Paper No. 99-16
Presentation Time: 11:45 AM
RECONSTRUCTING FOSSIL GRASS POLLEN DIVERSITY USING SUPERRESOLUTION MICROSCOPY AND MACHINE LEARNING
Grass-dominated ecosystems cover one-third of Earth’s land surface and influence key biogeochemical processes. Understanding the environmental factors controlling grass diversity in Earth’s history is useful for projecting the response of grasslands to future environmental change. Unfortunately, the utility of fossil grass pollen is often limited by low taxonomic resolution, necessitating the use of alternative proxies such as δ13C, phytoliths, and dispersed cuticles.
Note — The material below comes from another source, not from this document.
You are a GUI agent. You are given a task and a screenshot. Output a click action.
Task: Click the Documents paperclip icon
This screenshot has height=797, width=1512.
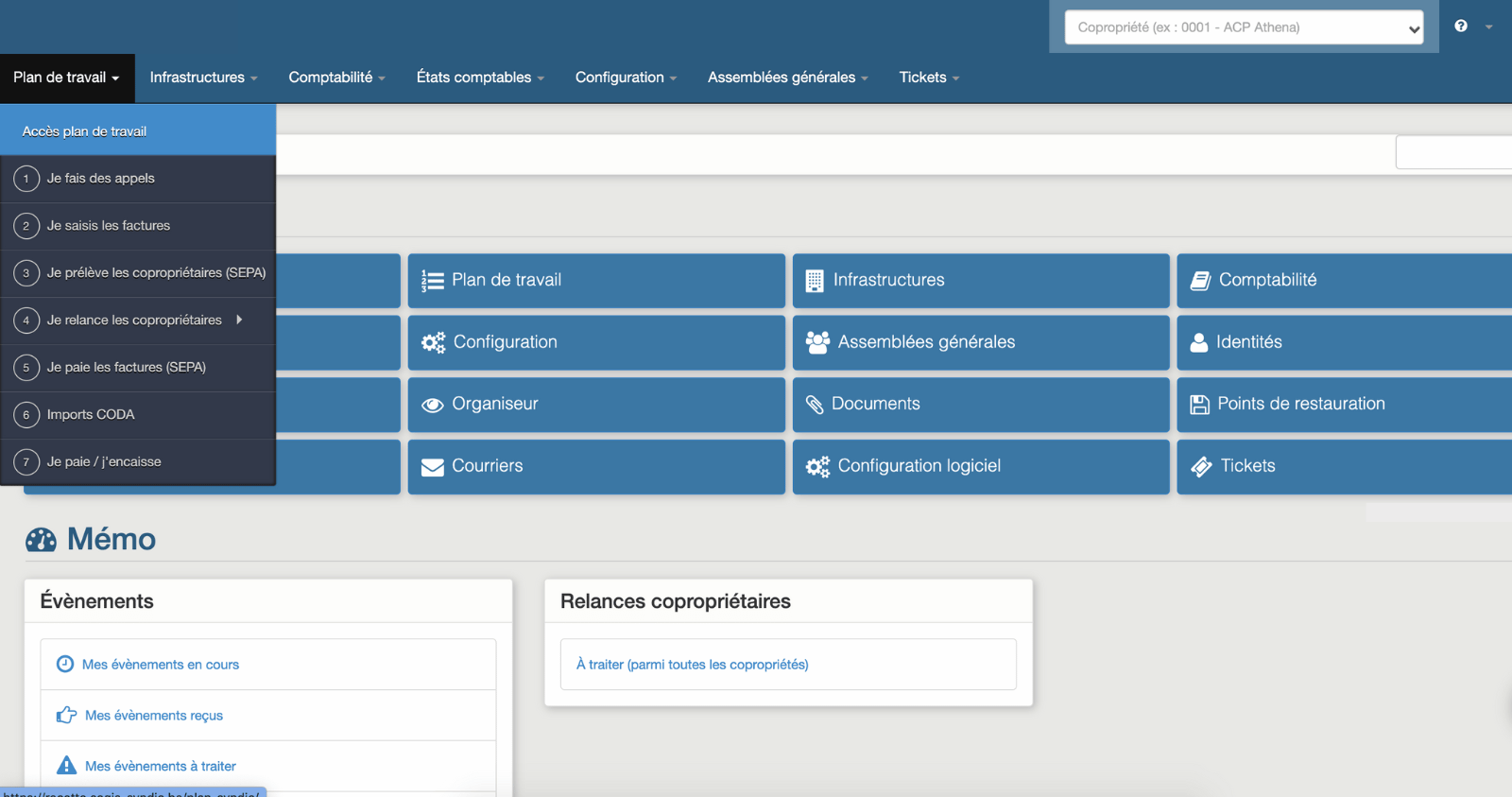tap(814, 405)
To increase the taxonomic information that can be derived from fossil grass pollen, we applied two methods new to palynology: structured illumination superresolution microscopy (SR-SIM) and convolutional neural networks (CNNs). SR-SIM can image taxonomically diagnostic nanoscale features on and within the grass pollen wall and CNNs are a powerful new class of machine-based image classifiers. To train our CNN, we imaged pollen from 58 species of modern grasses, mostly from Eastern Africa. We assessed the ability of our classification system to capture grass diversity by comparing grass pollen diversity in lake surface sediments to known grass diversity along an elevation gradient of Mt Kenya, an area with robust paleovegetation and paleoclimate records. Preliminary results indicate the CNN can successfully classify pollen to species with a ~62% accuracy from averaged predictions of fixed-size axial crops and grain size measurements. Marginal improvement is observed when combining two different levels of axial context. From this we suspect performance gains from more levels of spatial context as well as additional sample metadata. The effectiveness of features learned for species discrimination suggests they may be one of the best proxies for quantifying the taxonomic diversity of recent (i.e., <25,000 yr BP) fossil grasslands. We will apply this method to the reconstruction of changes in grass pollen diversity in a 25,000 yr sediment core from Lake Rutundu and compare these shifts in diversity to that of the dispersed cuticle, terrestrial biomarker, and grass pollen δ13C records from the lake.